I go on looking at myself in the mirror. I am so like him it would make you laugh. It won’t be long before I reach the point where he was when I remember him way back, and I remember him well. If I screw up my eyes and stand there in the charcoal-grey sweater with the red band at the neck it looks like a photograph slightly out of focus from 1956. He was still boxing then. He was the eldest father in the block where we lived, but none of the others looked like him, at least not in the summer, in his shorts and nothing else on the lawn beside the road when there was voluntary work and a new path to be laid with flagstones, or when the balconies were being built and the whole house was out and there was not room enough for everyone in the photographs that were taken. We were twenty-five children and sixteen adults in eight apartments, there were bodies everywhere, white skin to the throat and sinewy arms, shabby belts and braces stretched like guy ropes over beer bellies, there were grazes on knees and spiky hair, there were big hands with crowbars and sledgehammers, and you could go wrong, you could pick the wrong parent, a sheepdog was needed to separate the families in the evening. I was the only one that never went wrong, for I always knew where he was. He was visible. In real life. In photographs.

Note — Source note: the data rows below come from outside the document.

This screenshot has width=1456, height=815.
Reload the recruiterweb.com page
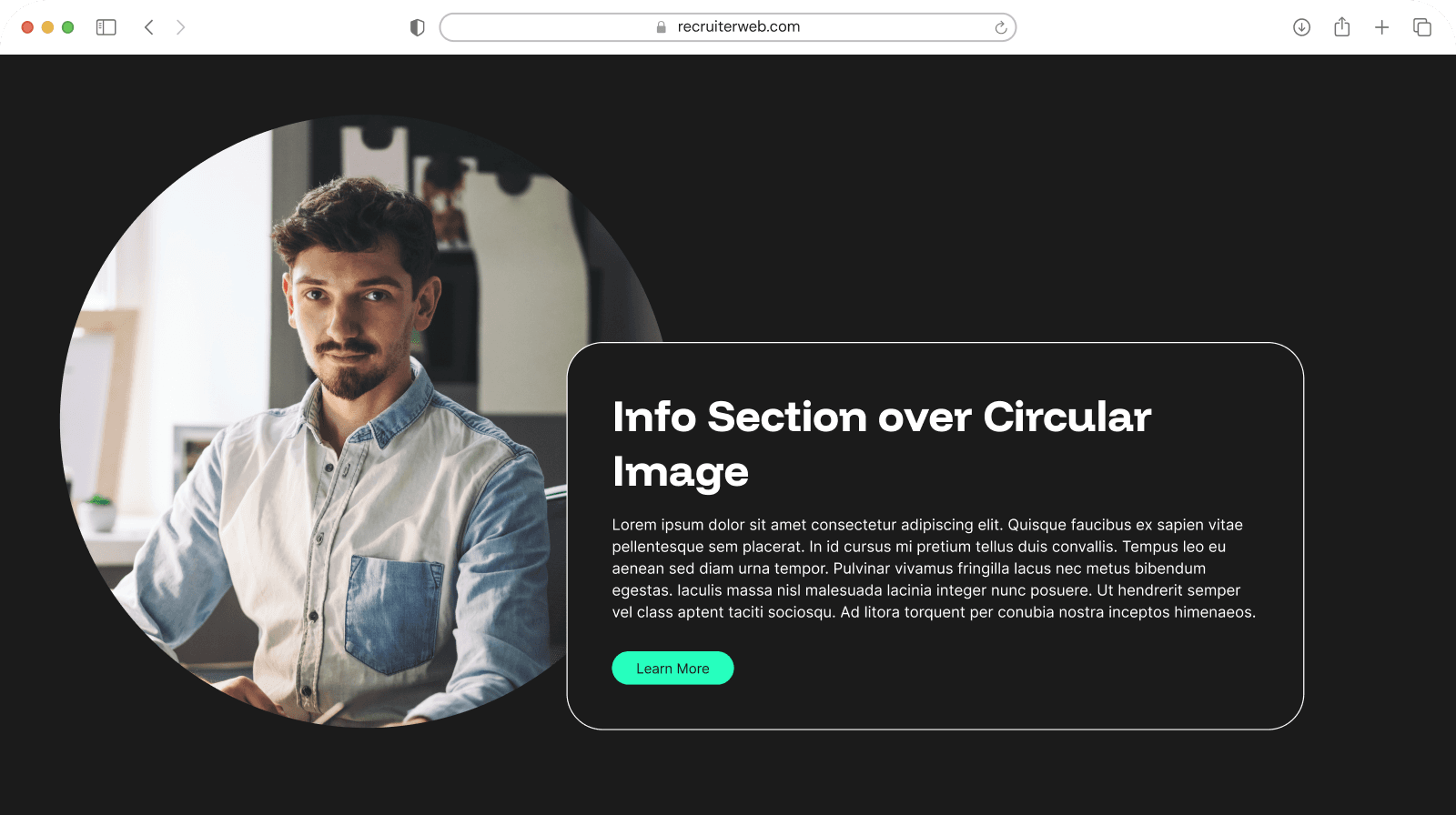click(1000, 27)
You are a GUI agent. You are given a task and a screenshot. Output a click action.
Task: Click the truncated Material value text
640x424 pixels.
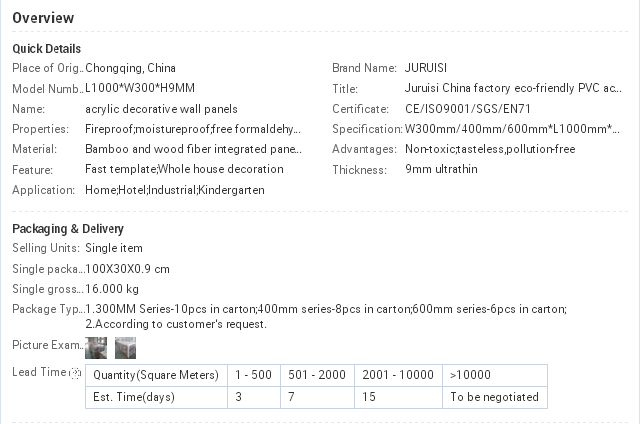193,149
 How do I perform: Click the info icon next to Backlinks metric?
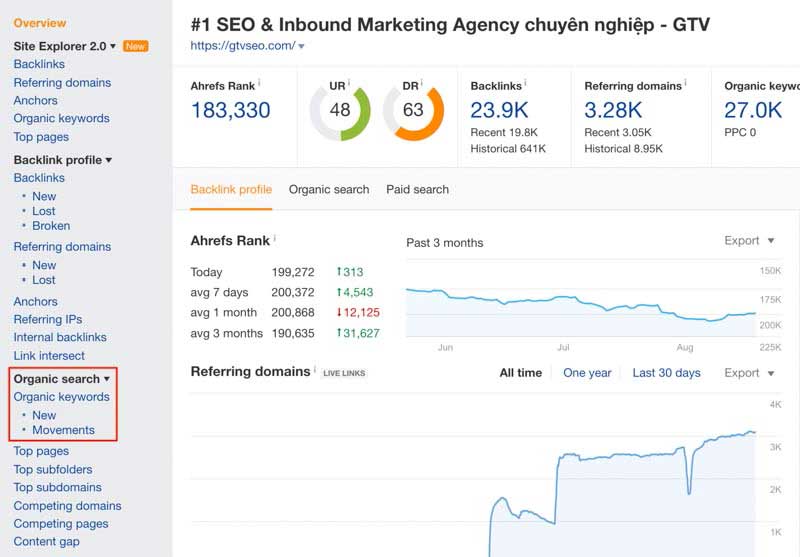pyautogui.click(x=526, y=84)
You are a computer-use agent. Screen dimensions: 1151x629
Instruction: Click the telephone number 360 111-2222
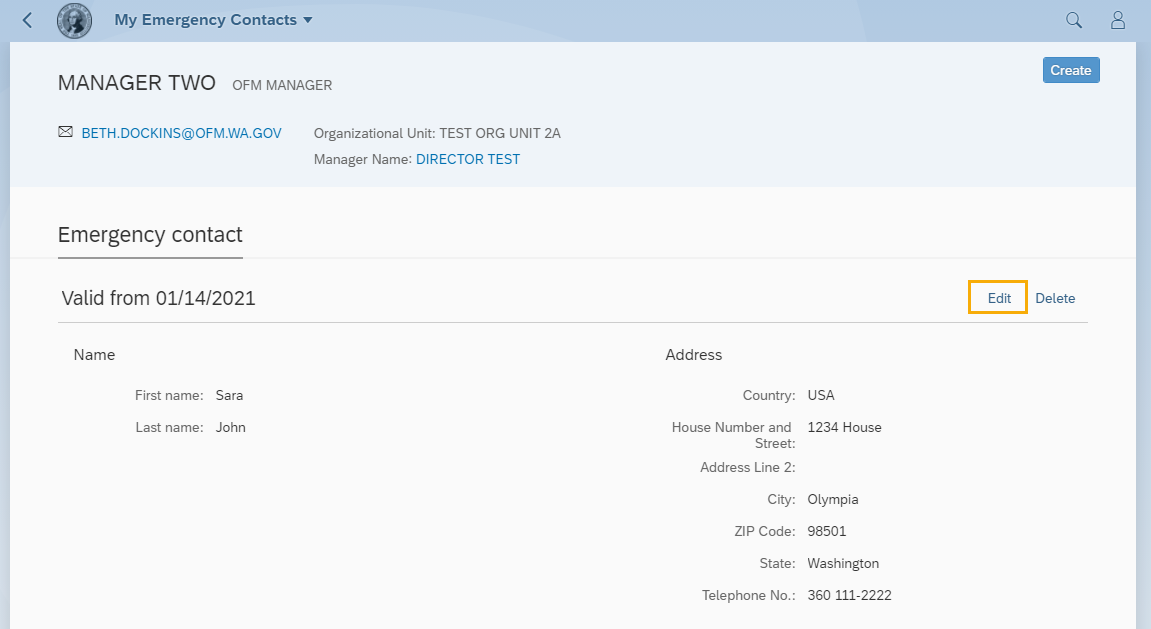pyautogui.click(x=849, y=595)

I pull the sweater off and the T-shirt and stand in front of the mirror half naked with the bandage round my chest, and I still look like him. I am not like him, I smoke and drink when I feel like it, and I often feel like it. On Sundays I sit at home reading whether it’s sunny or raining or snowing. I haven’t owned skis since I was thirty. But I have trained for several years, sometimes a lot and sometimes less, I have lifted most things around me, chairs and tables and boxes of books, ten-kilo sacks of potatoes I have bought, I’ve stood in the kitchen and just lifted them; shopping bags full of milk cartons, I’ve lifted them up and down, up and down until the sinews by my wrists have tensed like bowstrings. I have attended health studios for six months at a time, and if I need to go to the shopping centre three kilometres away I walk, and I walk fast. All the way along the footpath past the football pitch, past endless rows of housing blocks and past roundabouts and two schools and a new sports ground and on down past the houses in Station Road which have been there for thirty, forty, maybe fifty years, to the centre beside the old E6, and then back again at the same pace up all the hills and especially the last one which is so long and steep that the breath burns in my throat and the lactic acid bubbles in my thighs right up to this satellite town at the north-east end of the Østmark Forest. When I get indoors I set the shopping bags on the floor and breathe like a man coming up for air before I do twenty push-ups in the hall, and then twenty more, and there is not one sweater that belonged to him that I cannot fill today.